Bei Auffälligkeiten der Haut leiden die Betroffenen nicht nur unter der Krankheit selbst, sondern auch unter den skeptischen Blicken von Mitmenschen. Was macht das mit den Patienten?
Dr. Uwe Schwichtenberg: Es führt zu einer großen Verunsicherung. In der Praxis erlebe ich viele Patientinnen und Patienten mit Hautveränderungen, die sie selbst gar nicht stören würden – sie benötigen aber Hilfe, weil ihre Umgebung völlig unangemessen darauf reagiert.
So werden etwa Patienten mit kreisrundem Haarausfall gefragt, wie lange sie mit ihrer Krebserkrankung noch zu leben hätten. Selbstständige erhalten einen Auftrag nicht, weil ihnen eine schwere Krankheit unterstellt wird. Durch diese Reaktionen kommt es zu einer sozialen Ausgrenzung, die Betroffenen ziehen sich zurück und wagen sich zum Beispiel nicht mehr ins Schwimmbad oder den Sportverein.
Welche Hautveränderungen stehen hinsichtlich dieser Diskriminierung im Vordergrund?
Das sind insbesondere Krankheiten, die mit Flecken auf der Haut einhergehen, wie beispielsweise Psoriasis, atopische Dermatitis oder Vitiligo. Doch auch entstellende Narben etwa aufgrund eines Unfalls oder bei starker Akne führen zur Stigmatisierung.
Sind Patienten mit Hyperhidrose ebenfalls von Stigmatisierung betroffen?
Ja, auch Patienten mit übermäßiger Schweißbildung leiden darunter: Sie haben deutlich sichtbare Schweißflecken unter den Achseln oder ständig nasse Hände. Manche schwitzen ununterbrochen, bei anderen treten spontane Schweißausbrüche auf.
Allen gemeinsam ist, dass sie ihren Alltag darauf ausrichten müssen. Also immer Ersatzkleidung dabei haben oder erst später in die Arbeit gehen, wenn eine Präsentation ansteht und sie bis dahin nicht schon komplett durchgeschwitzt sein wollen. Gerade bei dieser Krankheit wird die Wirkung auf die Lebensqualität oft drastisch unterschätzt.
Welche Therapiemöglichkeiten gibt es bei Hyperhidrose?

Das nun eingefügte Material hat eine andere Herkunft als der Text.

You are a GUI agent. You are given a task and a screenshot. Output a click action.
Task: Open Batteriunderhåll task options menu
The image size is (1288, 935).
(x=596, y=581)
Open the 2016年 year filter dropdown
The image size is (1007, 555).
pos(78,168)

Zunächst kann eine topische Behandlung mit Aluminiumchlorid-haltigen Flüssigkeiten erfolgen. Für die Bedenken gegenüber den früher oft in Deos enthaltenen Aluminiumsalzen gibt es nach bisherigem Kenntnisstand übrigens keine Belege, sie können jedoch zu Hautreizungen führen. Weitere Möglichkeiten sind die Leitungswasser-Iontophorese oder systemische Anticholinergika wie Glycopyrroniumbromid oder Methantheliniumbromid sowie die operativen Interventionen wie die axilläre Saugkürettage oder die Sympathektomie.
Wo finden Betroffene Unterstützung bei Stigmatisierung?
Für Patienten mit atopischer Dermatitis oder Psoriasis empfehle ich die Internetseite www.bitteberuehren.de. Auch Selbsthilfegruppen sind hilfreich und eine erfolgreiche Therapie verringert die Stigmatisierung natürlich auch. Viele denken, es gebe keine Therapeutika, dabei hat sich hier viel getan in den letzten Jahren.